Nós, mulheres, nunca somos bem-vindas, se atrapalhamos o status quo masculino, se subvertemos a ordem. Para eles, nosso lugar nunca é o da tomada de decisão, o do poder. Para eles, nos cabe a subserviência, a execução das ordens, a satisfação dos seus desejos. Servimos para fazermos com que se sintam seguros, poderosos. E, na verdade, é o que eles são: inseguros, dominados pela frágil masculinidade, que lhes parece ameaçada ao menor sinal de uma mulher que não se sujeita a eles e ao sistema que os beneficia.

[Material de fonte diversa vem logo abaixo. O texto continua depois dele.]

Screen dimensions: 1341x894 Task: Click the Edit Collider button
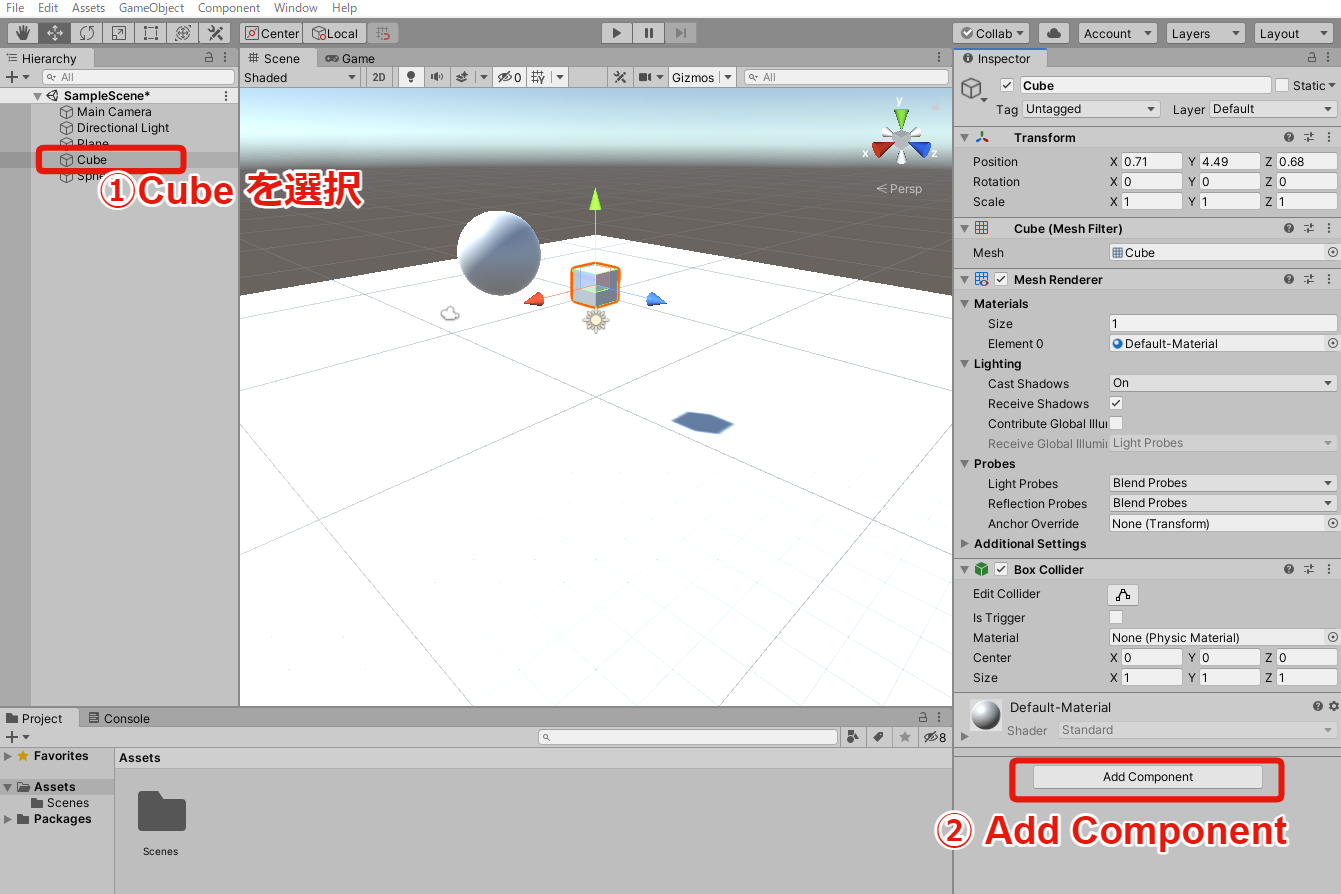[x=1122, y=594]
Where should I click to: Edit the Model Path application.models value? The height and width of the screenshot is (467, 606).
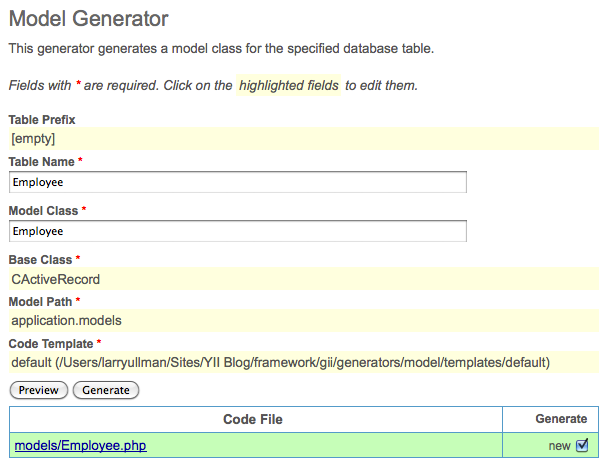pos(66,321)
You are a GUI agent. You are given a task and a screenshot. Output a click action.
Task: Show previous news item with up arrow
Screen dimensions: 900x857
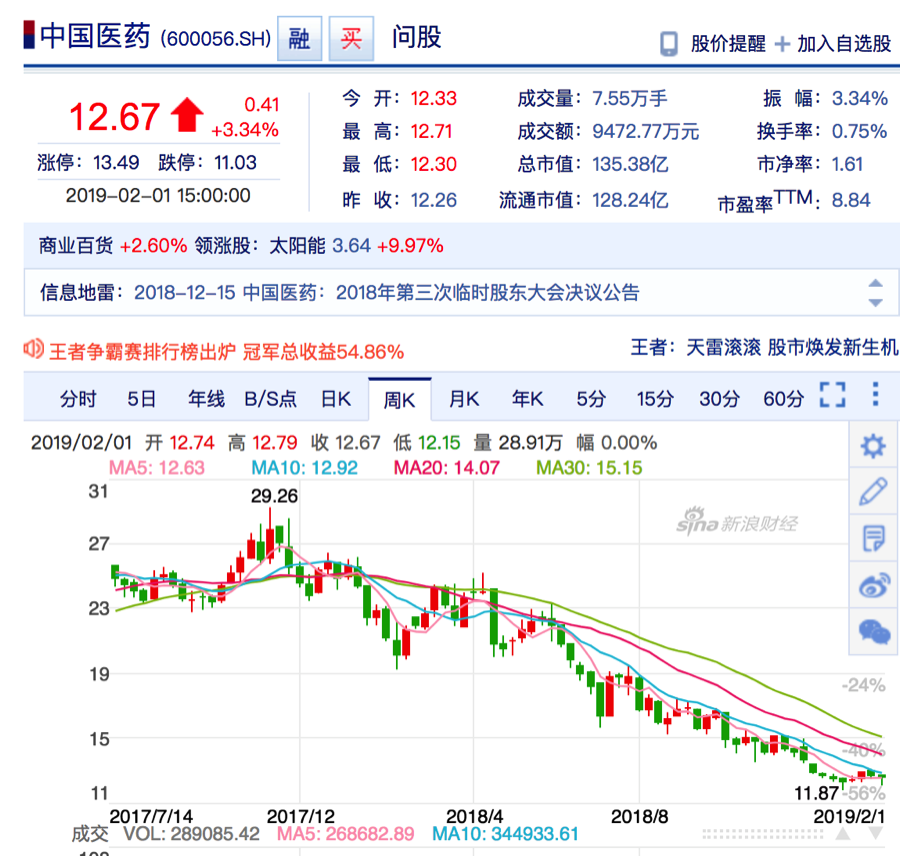coord(875,283)
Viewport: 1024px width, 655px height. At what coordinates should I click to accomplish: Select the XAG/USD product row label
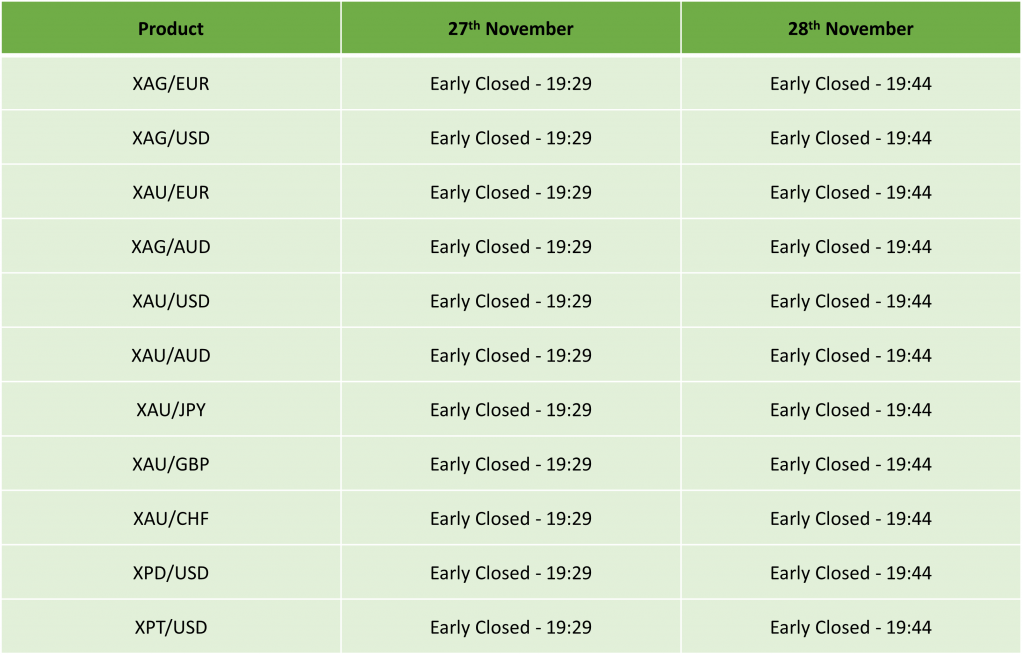(x=171, y=138)

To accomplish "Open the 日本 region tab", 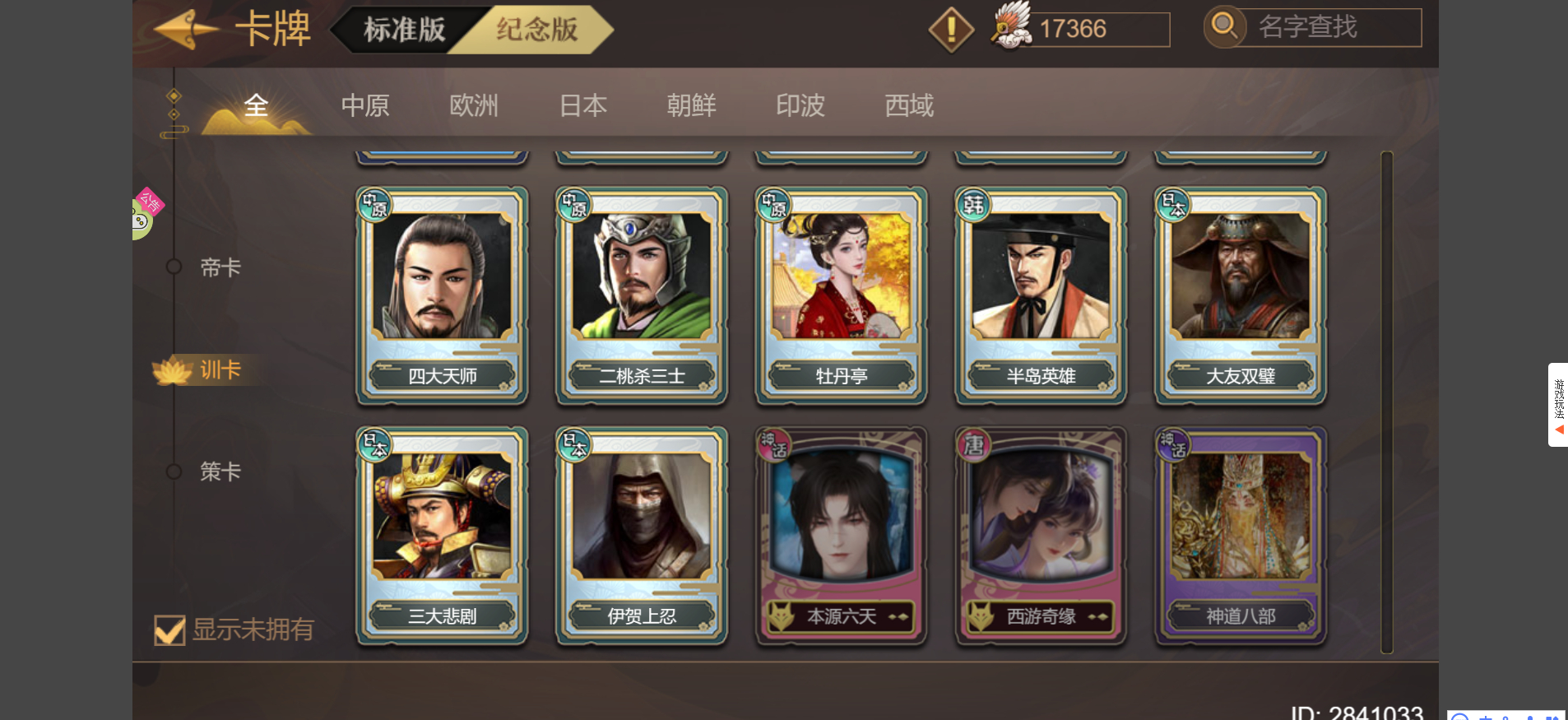I will pyautogui.click(x=583, y=105).
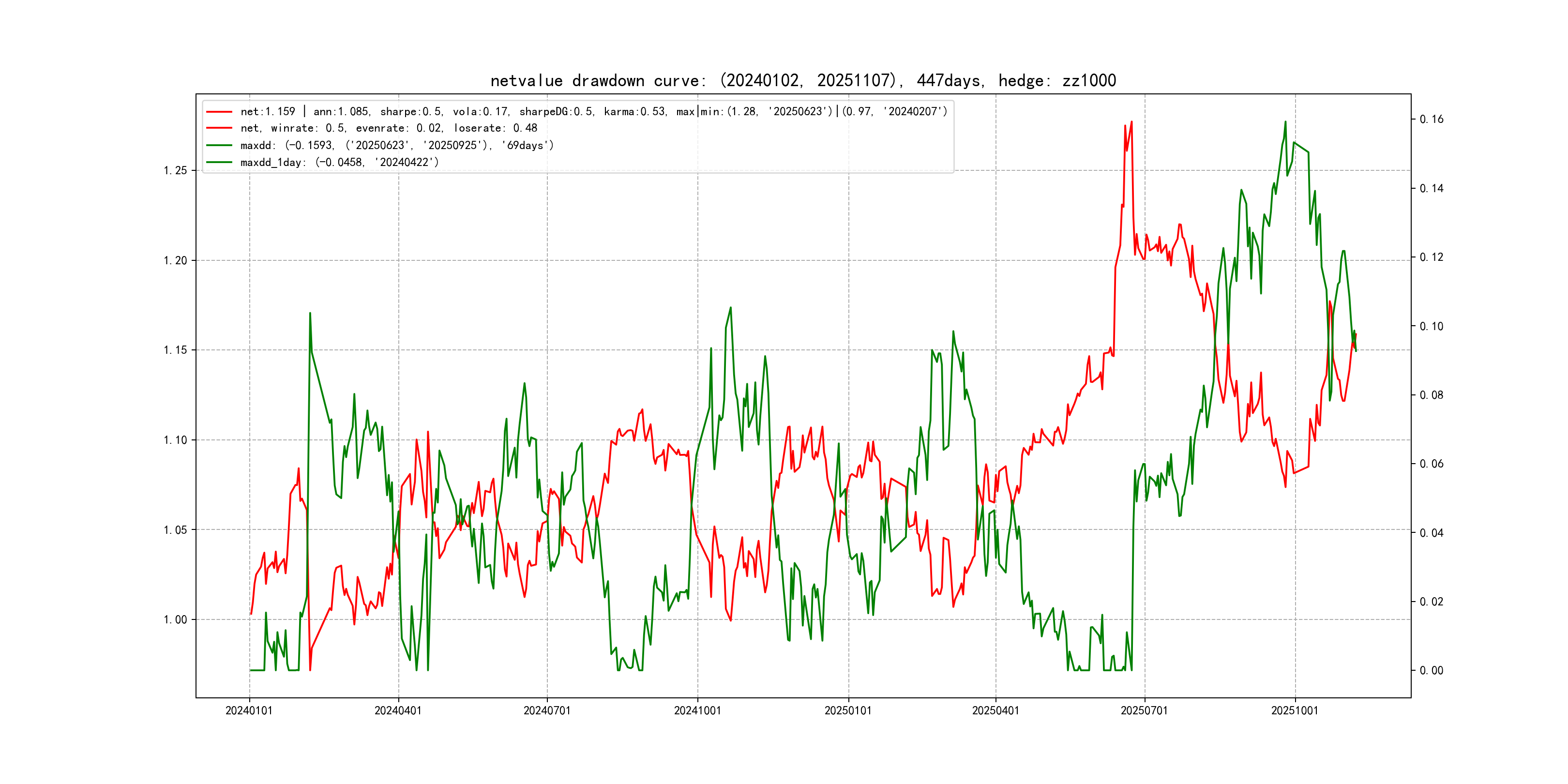Click the 1.25 left axis tick label
Viewport: 1568px width, 784px height.
pos(175,170)
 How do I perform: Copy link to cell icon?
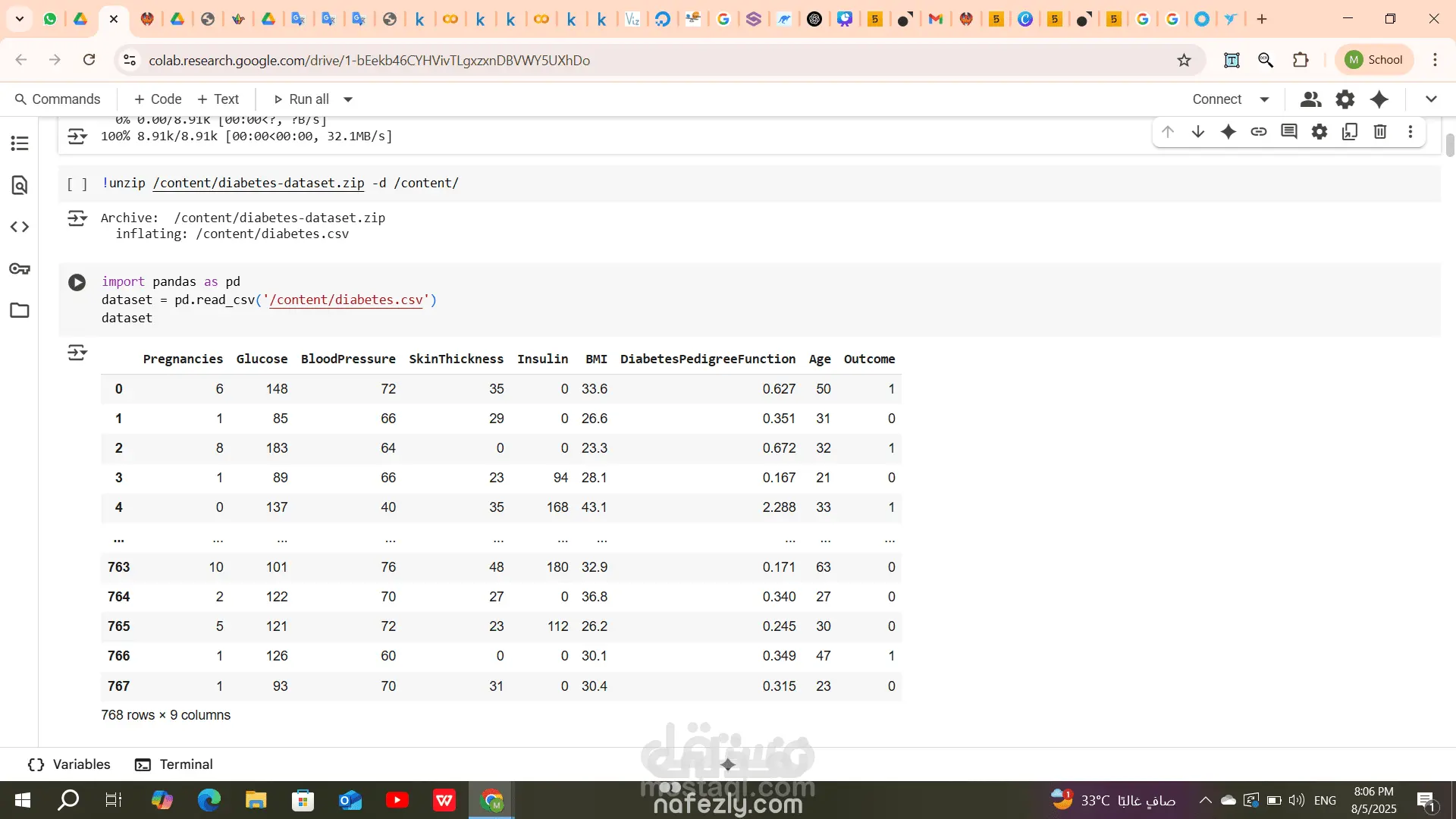1259,132
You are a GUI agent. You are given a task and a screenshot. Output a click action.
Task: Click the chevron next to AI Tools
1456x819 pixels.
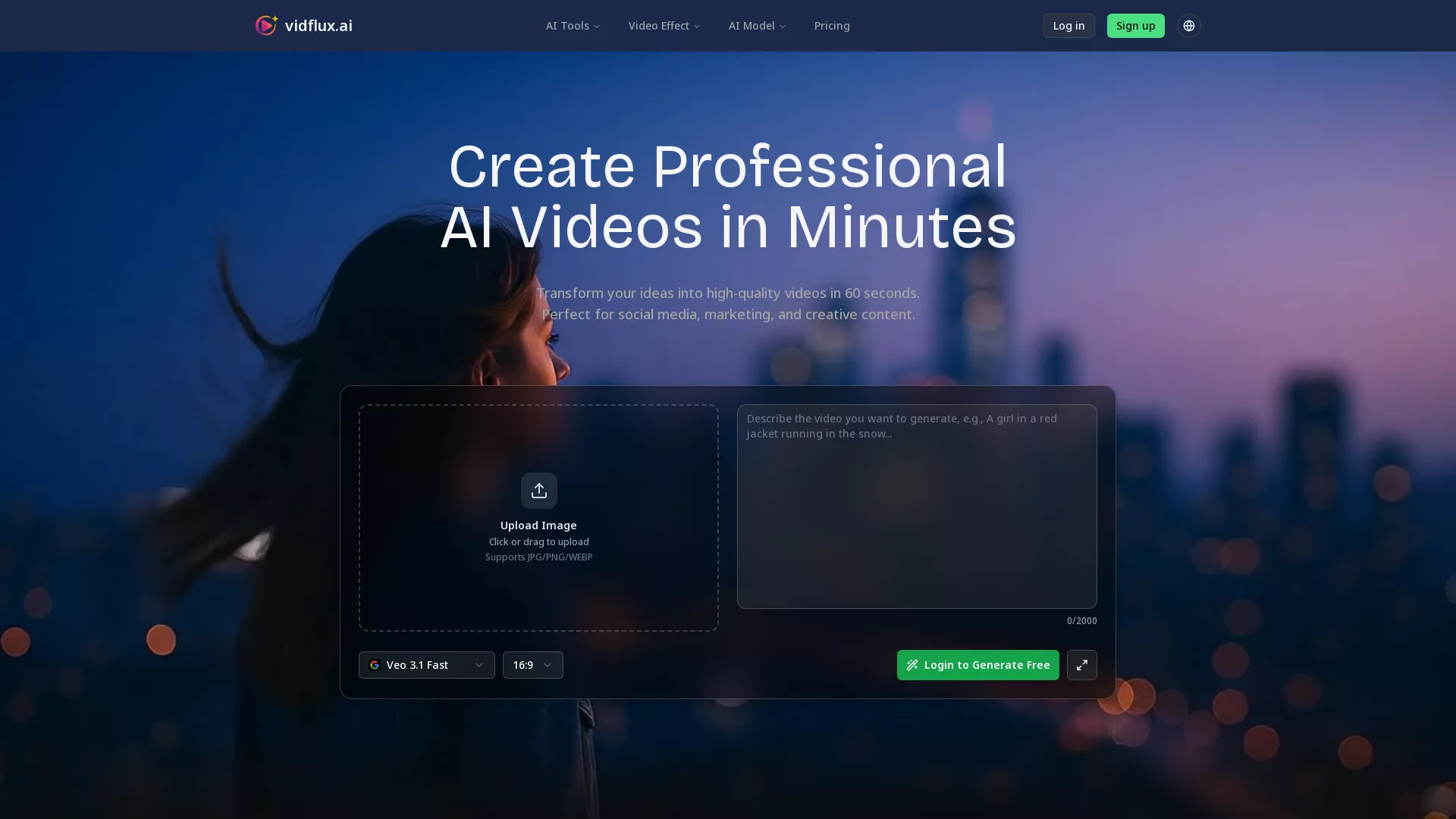(596, 26)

Vimos, então, um grupo, ou melhor, uma quadrilha, que não tinha coragem de revelar-se; que, como ratos, agiam na escuridão do esgoto, tramando o mal e executando em silêncio cada uma das violências que vivemos. Monstros disfarçados de colegas de trabalho; criminosos que nos sorriam, mas viviam nos boicotando pelas costas. Covardes que ocupavam seu tempo para dificultar o nosso trabalho e nunca fazer o seu.

Eles sabem que são. Nós sabemos quem eles são. Mas há uma cortina de fumaça que os protege. Há um poder invisível que os legitima. E que nos massacra.

Sei que você quer saber se eu não fiz nada a respeito do assunto. E, bem, assim como no caso da importunação sexual (confira a minha primeira coluna), eu busquei todos os meios possíveis, administrativos e policiais, mas até hoje, prevalece a impunidade.

Os crimes digitais são difíceis de provar, dizem eles. Mas difícil mesmo é conviver com as micro e macro violências que vão minando nosso bem-estar, que vão nos privando de sermos quem somos em plenitude, que querem nos fazer acreditar que esses lugares realmente não nos pertencem. Eu saí. Eu não aguentei. As minhas colegas permanecem. Por lá, nada mudou. E como mudaria, se há a certeza da impunidade?